筆者からみれば「個人農家なら耕作放棄しないが、企業は耕作放棄する」というのは現実離れした言い分にみえるが、とはいえ懸念はわからないでもない。懸念を払しょくする解決策は、「耕作放棄するような不埒な企業は排除する制度を作ったらよい」ということだ。
養父市の場合は、条例で「企業が耕作放棄した場合には市が買い戻す」という仕組みを設けた。実際にそのもとで参入して成功を収めているのは、地域の農業を支えようという志を持つ、いわば「不埒な企業」イメージとは対極にあるような企業だ。
例えば、タイル外装事業を営んできた山陽アムナックは、「組織力のある自社が平地で農業を営み、条件の悪い農地を個人農家に残すわけにはいかない」と考えて、あえて急斜面の農地を購入した。

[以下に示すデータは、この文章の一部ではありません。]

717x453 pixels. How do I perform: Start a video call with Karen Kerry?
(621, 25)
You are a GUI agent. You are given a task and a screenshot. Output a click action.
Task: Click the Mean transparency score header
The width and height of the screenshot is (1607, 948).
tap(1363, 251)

機械化・スマート農業に取り組み、徐々に収益があがりつつある。地元で50年間印刷・製本工場を運営するナカバヤシは、自社でにんにく生産に取り組むとともに、近隣農家からも買い入れて六次産業化に取り組み、さらに地域の雇用も創出している。
(養父市の現状について、詳しくは以下の動画も参照いただきたい)
適切な制度設計を行えば、「不埒な企業に地域を荒らされる」といったリスクは取り除き、企業参入のメリットは活かして耕作放棄を解消し、後継者不足を乗り越え、農業を再生していくことが可能だ。これを養父市だけにとどめているのはあまりに勿体ない。
そして最近挙がる反対理由として、新たに「企業参入を認めたら、外国資本が農地を買い占めてしまう」との意見も聞かれるようになった。先にいってしまうと、こちらは「外資規制は導入したらよい」というのが答えだ。